In the credit-card swipe fee battle, there appears to be no easy way out, as at least one merchant has rejected MasterCard and Visa’s offer of $7.25 billion to make up for interchange fees – known as “swipe fees” – and make the case go away.
The settlement we reported as being imminent last week looked to be a done deal, with MasterCard and Visa offering a multi-billion dollar payout to the merchants who slapped them with a lawsuit back in 2005, saying that the processing fees they charge were exorbitant and amounted to a price-fixing scheme, violating antitrust laws.
The proposed payout of $7.25 billion would be the biggest-ever settlement of an antitrust case, but the National Association of Convenience Stores has already rejected the offer, saying that it doesn’t go far enough, and that banks will simply continue their behavior after handing over the penalty.
Green Light for Fees?
Part of the settlement would also allow merchants to raise prices in order to compensate for interchange fees, which are typically two percent of the purchase price. This caused some customers to fear that they would be the ones who ultimately pay the price in this lawsuit. However, there was also speculation by financial experts that stores might instead offer a discount for cash payments, or that competition between stores would benefit customers in the end.
Craig Wildfang, of Robins, Kaplan, Miller & Ciresi – the firm representing the plaintiffs in the case – issued a statement Friday saying, “I am highly confident the benefits of this settlement will accrue to consumers.”
Swipe Fees Not Universal
Those who have said the settlement would be bad for consumers are ignoring the fact that ten states – including Texas, New York, and California – have laws against such surcharges. That means merchants are prohibited from passing on increased fees to customers in any case.
“The panic about increased fees for credit card use is unfounded,” says Michael Germanovsky, editor-in-chief of Credit-Land.com. “The retailers involved in this lawsuit are national, and since surcharges are prohibited in many states – including the largest states in the country – it wouldn’t make much sense for them to start charging fees for credit card use.”
Of course, many stores do impose a minimum purchase amount required to use a credit card – usually there is a $10 or $15 minimum for credit card use. That’s because a merchant can’t make enough back on a $2 purchase to compensate for credit card processing fees.
Cash Not King
As for merchants who would offer discounts for cash payments, they could be shooting themselves in the foot. Cash is inconvenient for merchants to handle, and requires daily trips to the bank, keeping the change drawer filled, and increased cashier training and oversight.

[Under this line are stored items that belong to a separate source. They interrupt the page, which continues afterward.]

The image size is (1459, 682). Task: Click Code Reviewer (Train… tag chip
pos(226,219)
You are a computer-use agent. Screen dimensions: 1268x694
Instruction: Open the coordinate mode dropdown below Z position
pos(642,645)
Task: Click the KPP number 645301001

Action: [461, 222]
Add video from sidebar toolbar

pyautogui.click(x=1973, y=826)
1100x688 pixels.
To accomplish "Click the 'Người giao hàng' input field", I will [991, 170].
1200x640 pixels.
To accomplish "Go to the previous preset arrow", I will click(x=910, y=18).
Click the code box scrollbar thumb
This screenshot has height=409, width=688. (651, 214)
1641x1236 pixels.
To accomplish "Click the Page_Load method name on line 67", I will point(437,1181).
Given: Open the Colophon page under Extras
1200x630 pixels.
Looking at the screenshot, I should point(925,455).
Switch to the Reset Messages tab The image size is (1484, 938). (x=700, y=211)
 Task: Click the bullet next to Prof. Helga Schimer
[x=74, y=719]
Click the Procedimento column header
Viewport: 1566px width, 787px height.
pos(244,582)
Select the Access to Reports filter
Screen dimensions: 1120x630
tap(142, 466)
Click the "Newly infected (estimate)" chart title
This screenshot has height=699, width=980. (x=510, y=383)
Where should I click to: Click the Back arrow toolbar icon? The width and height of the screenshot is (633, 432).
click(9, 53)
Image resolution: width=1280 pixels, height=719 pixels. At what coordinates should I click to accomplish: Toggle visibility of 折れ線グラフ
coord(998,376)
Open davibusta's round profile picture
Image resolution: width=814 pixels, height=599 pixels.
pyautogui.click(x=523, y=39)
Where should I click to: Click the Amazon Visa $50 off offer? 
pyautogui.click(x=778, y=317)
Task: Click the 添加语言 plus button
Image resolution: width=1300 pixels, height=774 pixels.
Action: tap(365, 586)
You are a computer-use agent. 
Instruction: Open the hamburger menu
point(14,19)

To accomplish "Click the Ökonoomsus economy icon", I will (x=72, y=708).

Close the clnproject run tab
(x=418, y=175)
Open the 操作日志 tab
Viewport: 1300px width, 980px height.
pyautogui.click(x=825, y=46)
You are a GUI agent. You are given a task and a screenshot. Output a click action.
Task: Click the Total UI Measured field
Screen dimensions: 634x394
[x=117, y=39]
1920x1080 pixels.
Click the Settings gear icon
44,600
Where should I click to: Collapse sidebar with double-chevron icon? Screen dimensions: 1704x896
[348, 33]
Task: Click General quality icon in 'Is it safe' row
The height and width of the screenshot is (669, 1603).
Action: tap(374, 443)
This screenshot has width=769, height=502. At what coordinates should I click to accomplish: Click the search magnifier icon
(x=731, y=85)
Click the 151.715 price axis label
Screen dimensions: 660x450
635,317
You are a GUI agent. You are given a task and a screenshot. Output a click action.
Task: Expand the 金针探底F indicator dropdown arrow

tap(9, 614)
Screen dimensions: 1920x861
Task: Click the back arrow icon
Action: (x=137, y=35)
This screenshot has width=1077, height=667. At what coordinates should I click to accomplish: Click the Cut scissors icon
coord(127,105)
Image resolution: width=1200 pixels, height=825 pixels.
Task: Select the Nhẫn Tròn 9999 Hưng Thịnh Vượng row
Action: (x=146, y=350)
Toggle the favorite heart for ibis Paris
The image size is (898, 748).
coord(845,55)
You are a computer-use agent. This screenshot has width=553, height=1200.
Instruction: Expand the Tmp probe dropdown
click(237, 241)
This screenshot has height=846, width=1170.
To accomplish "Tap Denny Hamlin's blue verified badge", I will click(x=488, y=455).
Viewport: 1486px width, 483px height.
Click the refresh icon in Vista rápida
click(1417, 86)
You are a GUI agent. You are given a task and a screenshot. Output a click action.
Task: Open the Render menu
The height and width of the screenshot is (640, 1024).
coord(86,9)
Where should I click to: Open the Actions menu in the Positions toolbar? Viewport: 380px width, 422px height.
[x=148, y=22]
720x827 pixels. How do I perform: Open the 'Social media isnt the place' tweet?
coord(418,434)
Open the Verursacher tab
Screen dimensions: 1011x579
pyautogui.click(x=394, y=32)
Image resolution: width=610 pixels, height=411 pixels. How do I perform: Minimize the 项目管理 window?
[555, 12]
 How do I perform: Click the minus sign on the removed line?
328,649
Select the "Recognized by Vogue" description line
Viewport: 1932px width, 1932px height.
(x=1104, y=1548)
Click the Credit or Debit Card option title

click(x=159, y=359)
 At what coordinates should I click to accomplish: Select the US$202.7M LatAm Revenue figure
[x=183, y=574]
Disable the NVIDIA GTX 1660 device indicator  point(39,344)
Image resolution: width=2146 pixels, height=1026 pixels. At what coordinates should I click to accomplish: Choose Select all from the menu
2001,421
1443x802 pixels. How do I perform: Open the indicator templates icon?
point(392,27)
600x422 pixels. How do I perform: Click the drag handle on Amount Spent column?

In a world where cash is rapidly disappearing, merchants encouraging the use of cash would not make much sense.
If $7 Billion Doesn’t Say I’m Sorry, What Does?
So, if the merchant coalition does indeed roundly reject MasterCard and Visa’s $7.25 billion settlement offer, what more do they want?
It seems they don’t just want money thrown at the problem – they want substantive changes in the way banks structure their fees. Mallory Duncan, general counsel for the National Retail Federation, says that the money offered in the settlement “does very little to actually fix the problem.” She says that after the payout, banks will simply return to their old ways.
Meanwhile, some financial experts think that the merchants are just trying to play hardball and get more money – not revolutionize the banking industry.
“In the end,” says Credit-Land.com’s Germanovsky, “using credit cards makes life easier for everyone – retailers and consumers alike. No matter how much retailers may grumble about credit card fees, they are a more convenient payment option all around.”